#### [Goal of the exercise]
Rescale the entries from the line containing "Task: Click footnote" through the end of the entries by writing those lines out again in full, requests included. Multiply every coordinate in the answers by 1.25 and round each to a whole number, with halves rounding up.

#### [Items]
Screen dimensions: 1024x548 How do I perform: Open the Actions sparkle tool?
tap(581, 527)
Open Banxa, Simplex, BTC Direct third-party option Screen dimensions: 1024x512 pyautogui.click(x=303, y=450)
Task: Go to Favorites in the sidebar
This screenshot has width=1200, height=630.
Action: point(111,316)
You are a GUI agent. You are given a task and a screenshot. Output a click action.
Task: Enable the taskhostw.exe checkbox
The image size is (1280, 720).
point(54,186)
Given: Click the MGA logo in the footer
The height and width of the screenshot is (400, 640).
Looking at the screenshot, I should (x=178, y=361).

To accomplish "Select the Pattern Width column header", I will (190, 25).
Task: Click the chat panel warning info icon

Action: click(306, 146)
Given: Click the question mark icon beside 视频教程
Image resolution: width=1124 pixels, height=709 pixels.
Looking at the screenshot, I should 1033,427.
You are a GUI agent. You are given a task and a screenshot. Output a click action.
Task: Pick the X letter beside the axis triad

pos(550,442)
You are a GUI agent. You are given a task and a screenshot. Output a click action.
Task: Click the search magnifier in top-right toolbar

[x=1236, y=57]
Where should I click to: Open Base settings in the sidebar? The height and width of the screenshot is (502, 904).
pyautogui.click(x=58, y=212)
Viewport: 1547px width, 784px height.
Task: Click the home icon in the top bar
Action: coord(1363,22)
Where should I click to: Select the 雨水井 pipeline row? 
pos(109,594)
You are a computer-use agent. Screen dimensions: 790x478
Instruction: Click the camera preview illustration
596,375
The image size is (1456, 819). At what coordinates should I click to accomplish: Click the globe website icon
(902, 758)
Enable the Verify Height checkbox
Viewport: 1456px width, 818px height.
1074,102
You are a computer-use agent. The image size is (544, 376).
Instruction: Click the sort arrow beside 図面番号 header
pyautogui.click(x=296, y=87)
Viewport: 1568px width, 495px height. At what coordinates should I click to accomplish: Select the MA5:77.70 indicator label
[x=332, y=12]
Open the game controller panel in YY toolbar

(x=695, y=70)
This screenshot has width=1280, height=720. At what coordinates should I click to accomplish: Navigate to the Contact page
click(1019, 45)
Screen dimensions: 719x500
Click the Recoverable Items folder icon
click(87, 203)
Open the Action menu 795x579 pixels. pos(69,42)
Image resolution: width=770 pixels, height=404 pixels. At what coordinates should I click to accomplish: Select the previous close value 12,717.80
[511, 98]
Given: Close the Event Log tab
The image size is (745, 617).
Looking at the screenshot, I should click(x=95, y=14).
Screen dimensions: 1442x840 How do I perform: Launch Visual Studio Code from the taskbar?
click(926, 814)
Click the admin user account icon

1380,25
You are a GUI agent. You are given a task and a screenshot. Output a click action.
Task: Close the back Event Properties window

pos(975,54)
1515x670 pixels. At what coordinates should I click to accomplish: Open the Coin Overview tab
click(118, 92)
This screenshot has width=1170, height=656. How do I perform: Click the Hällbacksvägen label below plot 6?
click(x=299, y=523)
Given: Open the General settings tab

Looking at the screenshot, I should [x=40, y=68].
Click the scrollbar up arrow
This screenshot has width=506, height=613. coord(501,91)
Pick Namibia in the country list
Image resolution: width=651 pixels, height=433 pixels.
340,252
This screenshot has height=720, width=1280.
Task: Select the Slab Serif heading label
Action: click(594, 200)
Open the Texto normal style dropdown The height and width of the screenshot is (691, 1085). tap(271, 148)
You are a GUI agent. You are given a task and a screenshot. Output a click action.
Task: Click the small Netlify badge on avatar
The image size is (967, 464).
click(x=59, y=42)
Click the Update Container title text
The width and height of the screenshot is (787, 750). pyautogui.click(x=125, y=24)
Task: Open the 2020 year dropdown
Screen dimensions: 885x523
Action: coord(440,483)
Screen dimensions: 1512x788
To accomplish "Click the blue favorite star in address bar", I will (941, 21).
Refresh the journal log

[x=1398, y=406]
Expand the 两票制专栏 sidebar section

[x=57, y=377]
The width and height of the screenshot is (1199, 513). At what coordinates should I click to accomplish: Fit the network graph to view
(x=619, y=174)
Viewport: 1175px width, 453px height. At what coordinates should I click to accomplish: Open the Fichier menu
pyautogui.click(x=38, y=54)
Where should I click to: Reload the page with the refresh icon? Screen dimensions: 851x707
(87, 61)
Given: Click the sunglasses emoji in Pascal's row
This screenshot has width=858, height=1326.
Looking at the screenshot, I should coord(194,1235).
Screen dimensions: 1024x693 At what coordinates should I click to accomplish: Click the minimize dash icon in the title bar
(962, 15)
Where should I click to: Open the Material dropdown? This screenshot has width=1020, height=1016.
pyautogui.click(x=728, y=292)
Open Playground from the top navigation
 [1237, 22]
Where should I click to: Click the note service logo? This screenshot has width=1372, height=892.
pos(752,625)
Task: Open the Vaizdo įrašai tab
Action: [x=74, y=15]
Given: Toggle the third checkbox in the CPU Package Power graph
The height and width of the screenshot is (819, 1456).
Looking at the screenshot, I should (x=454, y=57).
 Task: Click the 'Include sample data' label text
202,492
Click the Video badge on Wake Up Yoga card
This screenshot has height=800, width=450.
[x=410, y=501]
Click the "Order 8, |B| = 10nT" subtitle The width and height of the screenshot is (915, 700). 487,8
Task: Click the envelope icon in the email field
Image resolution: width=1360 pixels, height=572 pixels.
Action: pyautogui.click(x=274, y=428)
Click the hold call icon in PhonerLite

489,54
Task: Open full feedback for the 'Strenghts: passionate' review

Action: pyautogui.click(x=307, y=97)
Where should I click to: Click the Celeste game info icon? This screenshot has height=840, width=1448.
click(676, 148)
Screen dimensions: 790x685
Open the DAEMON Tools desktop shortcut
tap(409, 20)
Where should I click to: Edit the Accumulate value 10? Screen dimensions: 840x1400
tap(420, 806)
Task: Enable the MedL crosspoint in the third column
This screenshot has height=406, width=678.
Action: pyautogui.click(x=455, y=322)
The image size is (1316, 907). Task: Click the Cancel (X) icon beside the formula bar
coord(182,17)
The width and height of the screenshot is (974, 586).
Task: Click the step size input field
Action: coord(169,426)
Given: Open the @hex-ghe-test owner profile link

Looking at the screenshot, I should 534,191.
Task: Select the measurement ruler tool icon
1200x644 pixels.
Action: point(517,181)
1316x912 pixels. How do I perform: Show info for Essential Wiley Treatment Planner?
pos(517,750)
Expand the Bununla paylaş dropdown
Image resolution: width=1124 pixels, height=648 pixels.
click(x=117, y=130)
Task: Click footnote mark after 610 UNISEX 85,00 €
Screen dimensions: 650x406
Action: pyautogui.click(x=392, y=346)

#### [Response for this exercise]
Task: Click footnote mark after 610 UNISEX 85,00 €
Screen dimensions: 650x406
Action: pyautogui.click(x=490, y=433)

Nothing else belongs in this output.